— Excerpted data —
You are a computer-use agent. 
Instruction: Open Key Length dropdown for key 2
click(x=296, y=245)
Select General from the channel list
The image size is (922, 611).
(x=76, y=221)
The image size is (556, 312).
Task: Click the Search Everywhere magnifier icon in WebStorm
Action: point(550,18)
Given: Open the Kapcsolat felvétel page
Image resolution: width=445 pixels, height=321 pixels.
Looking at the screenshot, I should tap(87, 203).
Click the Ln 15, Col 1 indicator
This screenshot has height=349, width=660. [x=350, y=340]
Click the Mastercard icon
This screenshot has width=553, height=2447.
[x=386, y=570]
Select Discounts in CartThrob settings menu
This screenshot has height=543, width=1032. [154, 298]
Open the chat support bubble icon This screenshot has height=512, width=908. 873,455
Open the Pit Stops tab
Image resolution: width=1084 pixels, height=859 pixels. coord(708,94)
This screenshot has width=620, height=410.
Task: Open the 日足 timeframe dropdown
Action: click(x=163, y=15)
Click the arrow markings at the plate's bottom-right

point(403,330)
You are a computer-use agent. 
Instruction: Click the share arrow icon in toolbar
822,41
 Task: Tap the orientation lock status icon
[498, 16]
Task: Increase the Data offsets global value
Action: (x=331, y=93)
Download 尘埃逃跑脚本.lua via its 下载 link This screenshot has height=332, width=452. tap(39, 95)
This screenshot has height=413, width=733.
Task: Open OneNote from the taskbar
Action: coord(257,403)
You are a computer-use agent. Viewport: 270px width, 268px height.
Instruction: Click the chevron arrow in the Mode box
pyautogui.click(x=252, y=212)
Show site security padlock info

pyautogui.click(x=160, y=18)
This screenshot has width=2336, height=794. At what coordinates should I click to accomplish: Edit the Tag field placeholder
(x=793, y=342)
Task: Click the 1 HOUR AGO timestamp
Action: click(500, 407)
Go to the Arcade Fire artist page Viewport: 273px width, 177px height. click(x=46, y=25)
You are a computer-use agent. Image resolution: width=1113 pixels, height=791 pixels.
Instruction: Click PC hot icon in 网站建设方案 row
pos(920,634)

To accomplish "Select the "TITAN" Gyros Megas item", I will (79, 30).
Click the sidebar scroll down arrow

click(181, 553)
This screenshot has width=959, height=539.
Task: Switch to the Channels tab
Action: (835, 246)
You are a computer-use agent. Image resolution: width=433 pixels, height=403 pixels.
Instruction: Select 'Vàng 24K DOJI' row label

— What to work on —
Wherever a line above contains the string "computer", copy that line.

— Result of this exercise —
You are a computer-use agent. 
You are a computer-use agent. 
You are a computer-use agent. Viewport: 270px width, 268px height.
You are a computer-use agent. Image resolution: width=1113 pixels, height=791 pixels.
You are a computer-use agent. Image resolution: width=433 pixels, height=403 pixels.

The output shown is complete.